[Entries on where items appear]
###
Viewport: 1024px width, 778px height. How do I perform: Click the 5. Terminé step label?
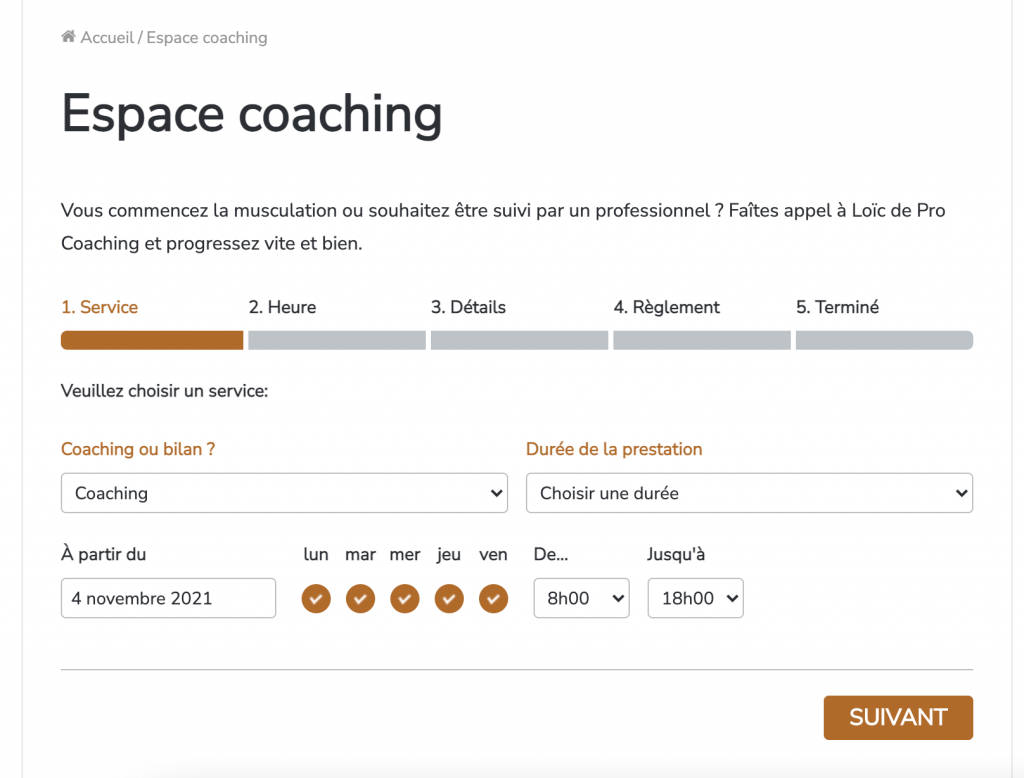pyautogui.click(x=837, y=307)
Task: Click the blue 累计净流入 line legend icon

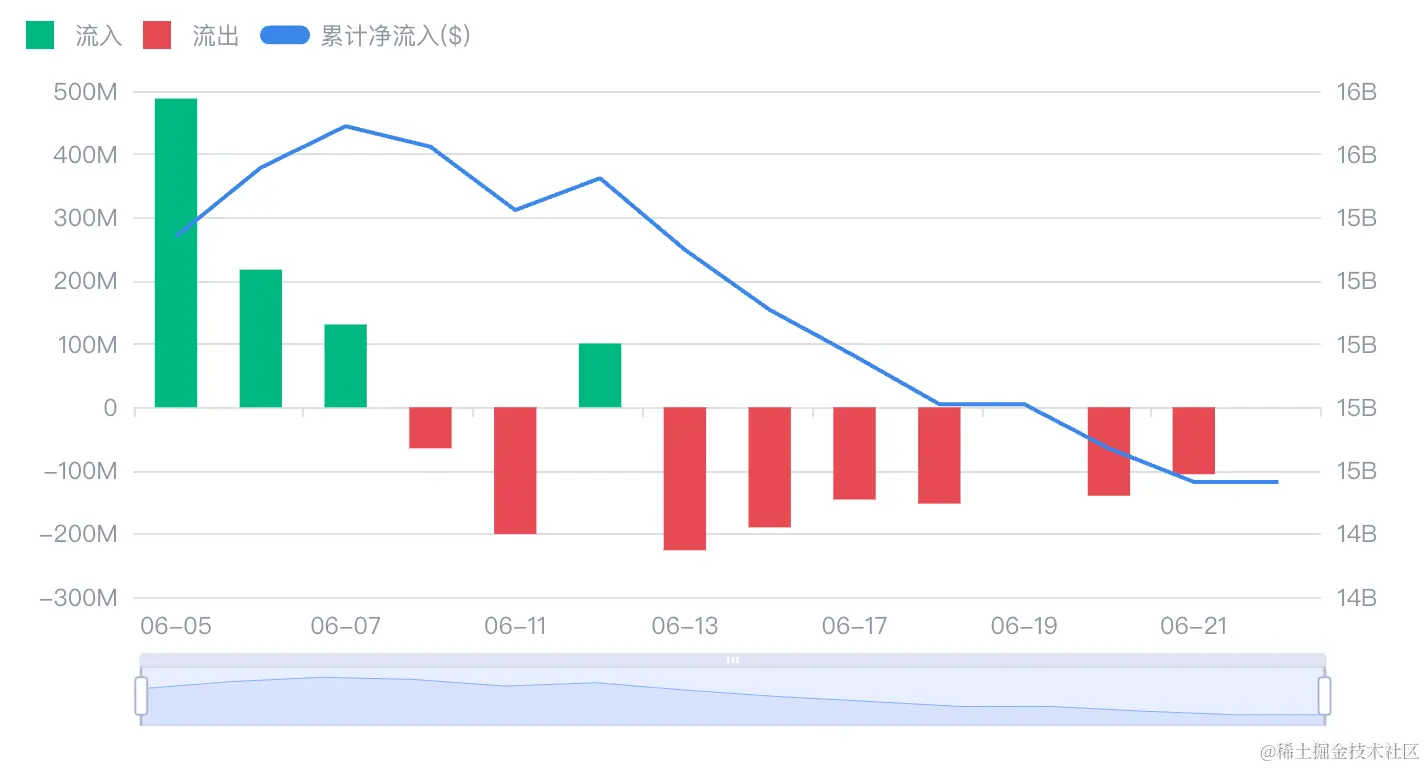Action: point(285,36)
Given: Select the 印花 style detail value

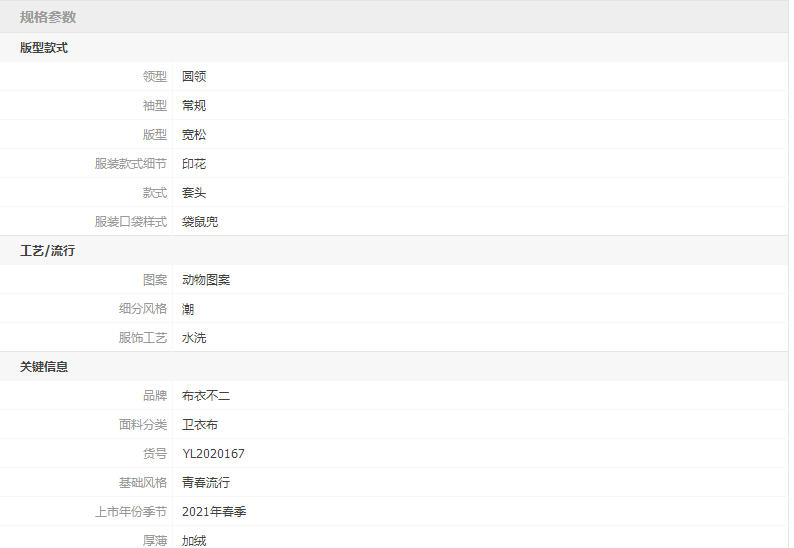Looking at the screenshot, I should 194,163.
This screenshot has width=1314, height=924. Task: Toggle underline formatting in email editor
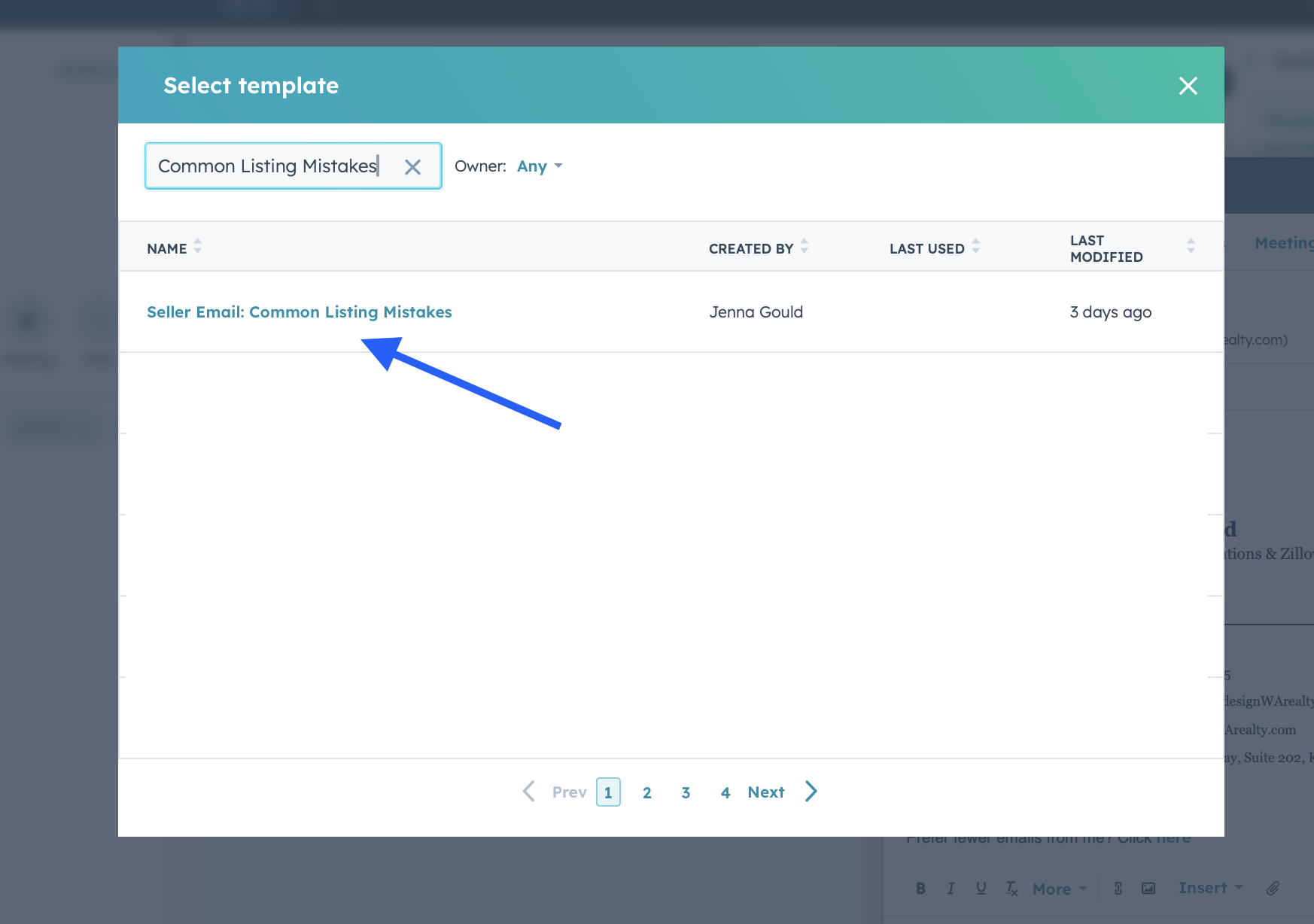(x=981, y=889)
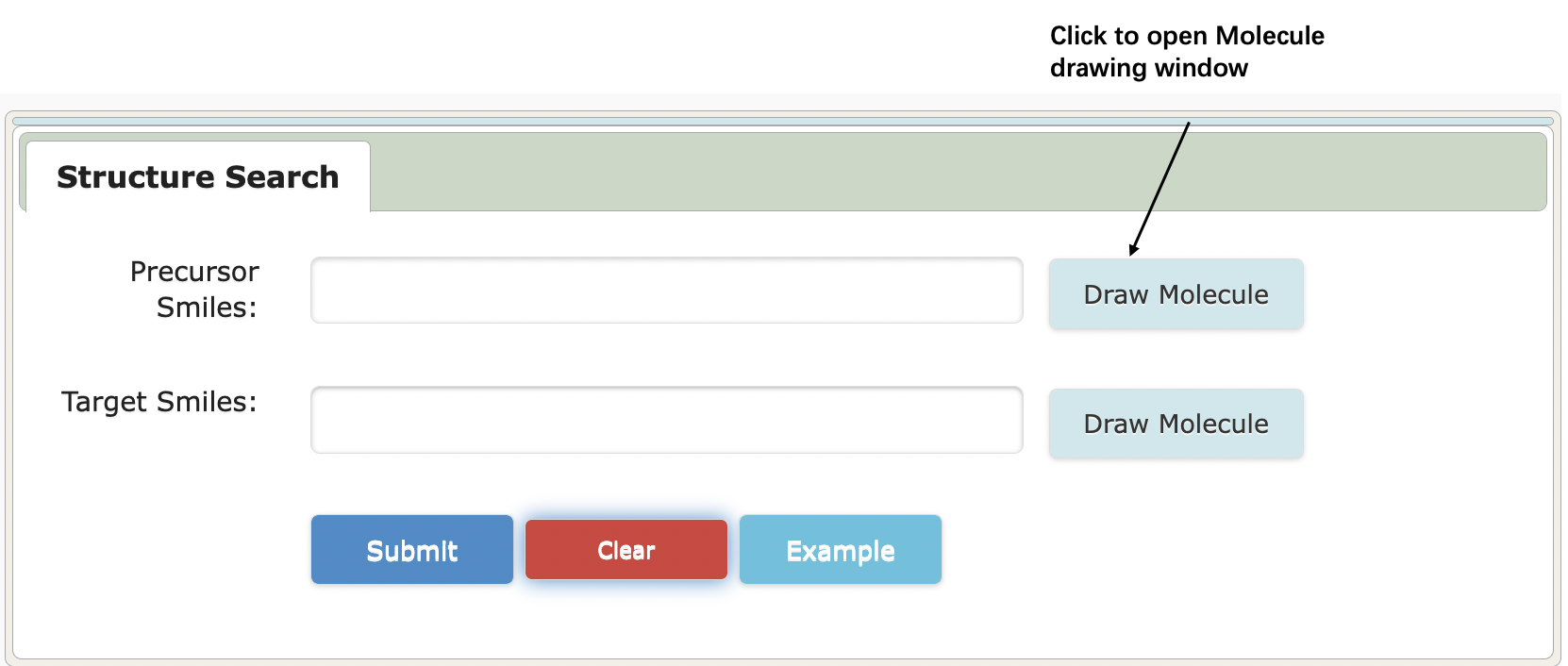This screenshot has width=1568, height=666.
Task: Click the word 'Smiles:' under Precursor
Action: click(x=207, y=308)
###
GOAL: Output every line of the listing above word for word, omitting the pictures.

SOLUTION FOR THIS PROBLEM:
Viewport: 1024px width, 778px height. How do I perform: Click the 5. Terminé step label?
pyautogui.click(x=837, y=307)
Task: Click the blue 累计净流入 line legend icon

Action: point(285,36)
Given: Select the 印花 style detail value

Looking at the screenshot, I should 194,163.
This screenshot has width=1314, height=924. Task: Toggle underline formatting in email editor
(x=981, y=889)
This screenshot has width=1568, height=666.
Task: Click the word 'Smiles:' under Precursor
Action: click(x=207, y=308)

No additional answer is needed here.